“But you are a chosen generation, a royal priesthood, a holy nation, His own special people, that you may proclaim the praises of Him who called you out of darkness into His marvelous light; who once were not a people but are now the people of God, who had not obtained mercy but now have obtained mercy.” (1 Peter 2:9-10)
I am too often frustrated by the events of the day, the environment of society, and the end of morality. However, I must remind myself that this world is not my home. If I despise the generation in which I live then I forget that as a Christian a belong to “a chosen generation,” not of the temporal sort we think of here on earth, but of the eternal standing we have in Christ.
This means we are God’s people. That does not mean that all humans are God’s people and we are definitely not all God’s children. The Bible clearly dispels that humanistic myth:
“But as many as received Him, to them He gave the right to become children of God, to those who believe in His name: who were born, not of blood, nor of the will of the flesh, nor of the will of man, but of God.” (John 1:12-13)
I remember once guest hosting on the local talk radio station and a man called in all worked up over my stance on the exclusivity of Christianity and he tried to biblically make the case for universalism. The problem was he was using New Testament books that clearly began addressing the brethren, which always means the church. Do these books have application to life and lost people? Yes of course they do, however the verses this man tried to use to defend his universalist stance clearly describe the exclusive work of Christ on the cross. The Apostle Paul reminded the Corinthian church that not all will come to salvation, no matter how foolish it may seem to the world:
“For you see your calling, brethren, that not many wise according to the flesh, not many mighty, not many noble, are called. But God has chosen the foolish things of the world to put to shame the wise, and God has chosen the weak things of the world to put to shame the things which are mighty; and the base things of the world and the things which are despised God has chosen, and the things which are not, to bring to nothing the things that are, that no flesh should glory in His presence. But of Him you are in Christ Jesus, who became for us wisdom from God—and righteousness and sanctification and redemption—that, as it is written, ‘He who glories, let him glory in the Lord.’” (1 Corinthians 1:26-31)
“Let him glory in the Lord…” We need to be praise God more. I need to praise God every day all day. How do I do that? It doesn’t mean that I walk around mumbling to myself constantly or lifting my hands in the air every 3 minutes to praise God. It means when I awaken to my alarm, instead of groaning I should praise God for giving me another day. When I am in traffic driving the 19 miles to work, I should be listening to Christian music and praising God that I have a job to go to every morning. When I leave I should praise Him for the productivity I accomplished. When I arrive at my home I should praise Him for His abundant provision of my house and my lovely wife waiting there for me.
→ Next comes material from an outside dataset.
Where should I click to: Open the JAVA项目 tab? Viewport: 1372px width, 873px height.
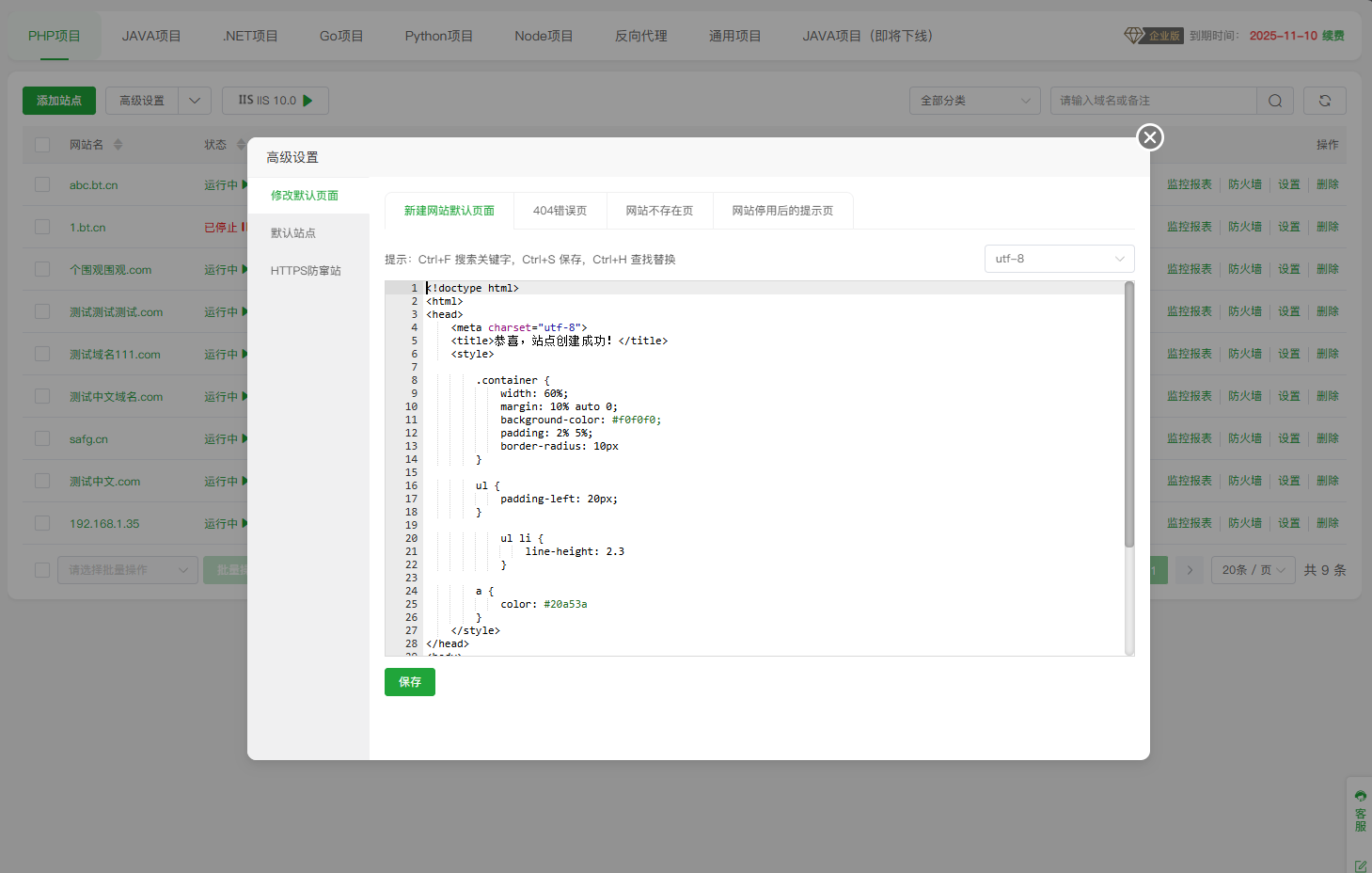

I like how the Book of Psalms ends:
“Let everything that has breath praise the Lord. Praise the Lord!” (Psalm 150:6)
I am part of a chosen generation so let me praise the Lord! Why? Because I belong to a merciful God. Commenting on our passage from 1 Peter 2, Matthew Henry writes:
“All true Christians are a chosen generation; they make one family, a people distinct from the world; they are of another spirit, principle, and practice, which they could never be, if they were not chosen in Christ to be such, and sanctified by His Spirit. Their first state is a state of gross darkness, but they are called out of darkness into a state of joy, pleasure, and prosperity; that they should show forth the praises of the Lord by their profession of His truth, and their good conduct. How vast their obligations to Him who has made them His people, and has shown mercy to them! To be without this mercy is a woeful state, though a man have all worldly enjoyments. And there is nothing that so kindly works repentance, as right thoughts of mercy and love of God. Let us not dare to abuse and affront the free grace of God, if we mean to be saved by it; but let all who would be found among those who obtain mercy, walk as His people.”
I used to love an old secular song by Elvin Bishop titled, “Struttin’ My Stuff.” It is prideful and puffed up. Instead of struttin’, I need to “walk as His people.” That is the conduct expected of His chosen generation. That is one of four reasons Peter gives us to praise God.